On the surface, it appears to be a good idea. After all, who couldn’t use a break once in a while? It’s New Year’s Resolution time, so why not?

First, let me say that if you are in the middle of Dry January and it’s working for you, awesome! Power to you! In fact, here’s some perfectly palatable non-alcoholic beers to help you get through the month.

I’m not a fan, however. As proved by all those girls from high school who had kids at 17 and are now trying to sell you essential oils on Facebook, abstinence often doesn’t work. The problem is that giving up alcohol for a month accomplishes exactly nothing if on February 1st you go right back to getting shitfaced on the regular. If you are a heavy drinker, there is absolutely no health benefit from taking a month off.

Also, it’s super boring for the rest of us! If you are going to do Dry January, don’t become a hermit. Go play outside. Your friends miss you. Seriously, it sucks when you’re not around.

Granted, I’m just some asshole on the Internet, and you are obviously under no obligation to listen to any of my nonsense. Lord knows I’m no role model. But I have to wonder if this quasi-Lentian self-flagellation is necessary.

What if instead of trying to go cold turkey for a month, then going right back to the problematic behaviour that prompted the need to go cold turkey in the first place, we all tried to make a permanent change for the better?

I’m not talking about giving up alcohol completely, just drink better! Alcohol shouldn’t be a means to end (that end being blackout drunkenness, of course); it can and should be enjoyed on its own merits.

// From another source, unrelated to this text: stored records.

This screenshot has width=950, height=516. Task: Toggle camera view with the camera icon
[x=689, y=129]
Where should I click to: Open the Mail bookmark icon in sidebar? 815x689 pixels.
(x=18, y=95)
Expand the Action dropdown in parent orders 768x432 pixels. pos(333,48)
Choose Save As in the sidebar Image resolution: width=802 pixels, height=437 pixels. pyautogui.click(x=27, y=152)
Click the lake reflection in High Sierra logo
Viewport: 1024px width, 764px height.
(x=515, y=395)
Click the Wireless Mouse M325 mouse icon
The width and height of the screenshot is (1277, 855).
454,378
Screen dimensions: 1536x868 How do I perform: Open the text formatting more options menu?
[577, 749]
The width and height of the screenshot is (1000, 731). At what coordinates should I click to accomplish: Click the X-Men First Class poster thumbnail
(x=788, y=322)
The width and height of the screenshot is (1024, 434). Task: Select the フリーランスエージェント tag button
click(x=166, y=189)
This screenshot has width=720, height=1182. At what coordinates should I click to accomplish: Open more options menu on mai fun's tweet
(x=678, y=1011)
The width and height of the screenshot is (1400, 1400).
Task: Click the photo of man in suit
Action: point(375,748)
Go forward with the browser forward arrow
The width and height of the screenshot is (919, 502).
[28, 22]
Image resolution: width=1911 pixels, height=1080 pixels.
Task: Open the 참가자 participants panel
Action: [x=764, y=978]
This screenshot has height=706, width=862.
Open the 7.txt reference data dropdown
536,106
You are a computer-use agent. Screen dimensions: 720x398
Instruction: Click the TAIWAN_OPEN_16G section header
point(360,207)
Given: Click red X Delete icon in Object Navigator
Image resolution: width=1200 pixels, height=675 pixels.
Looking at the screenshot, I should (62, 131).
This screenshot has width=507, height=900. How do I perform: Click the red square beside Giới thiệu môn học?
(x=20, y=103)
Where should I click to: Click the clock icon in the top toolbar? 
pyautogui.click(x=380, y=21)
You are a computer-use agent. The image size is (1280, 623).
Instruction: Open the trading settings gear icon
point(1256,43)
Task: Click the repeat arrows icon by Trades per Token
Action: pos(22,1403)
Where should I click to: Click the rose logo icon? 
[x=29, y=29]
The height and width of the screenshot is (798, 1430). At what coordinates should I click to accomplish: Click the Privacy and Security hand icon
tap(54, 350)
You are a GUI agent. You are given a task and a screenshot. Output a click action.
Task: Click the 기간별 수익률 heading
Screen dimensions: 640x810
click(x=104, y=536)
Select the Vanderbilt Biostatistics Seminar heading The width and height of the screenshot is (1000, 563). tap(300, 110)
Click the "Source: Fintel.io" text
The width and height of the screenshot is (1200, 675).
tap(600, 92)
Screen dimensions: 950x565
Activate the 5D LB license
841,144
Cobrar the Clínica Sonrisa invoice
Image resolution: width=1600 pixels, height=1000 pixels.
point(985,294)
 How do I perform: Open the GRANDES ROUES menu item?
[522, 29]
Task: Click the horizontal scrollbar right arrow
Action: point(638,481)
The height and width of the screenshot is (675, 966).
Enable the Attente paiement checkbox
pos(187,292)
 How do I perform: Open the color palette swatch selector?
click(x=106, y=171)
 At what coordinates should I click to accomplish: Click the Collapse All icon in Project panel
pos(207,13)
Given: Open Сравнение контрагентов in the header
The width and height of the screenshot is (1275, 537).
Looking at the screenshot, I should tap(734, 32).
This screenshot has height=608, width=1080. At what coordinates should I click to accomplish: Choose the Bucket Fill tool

Why not try a sleeve of low-alcohol session pale ale instead of a six-pack of high test? Why not put down the two-four of PBR you were going to drink to your dome and split a bomber of something spectacular with someone equally spectacular? Maybe don’t crush a dozen beers after you get off work on every Friday and spend the rest of the weekend in a self-pitying, hungover haze while your partner passive aggressively complains as she does the dishes because you’re too much of a mess to get off the couch and be a useful member of society (I love you, honey!). Just a thought.

Have one beer, and enjoy it. Savour it. Appreciate it. You’ll feel much better the next day. And every day afterwards.

So this New Year, instead of going cold turkey, let’s all exercise a modicum of self-restraint. We’re adults, dammit. It’s time we started drinking like it.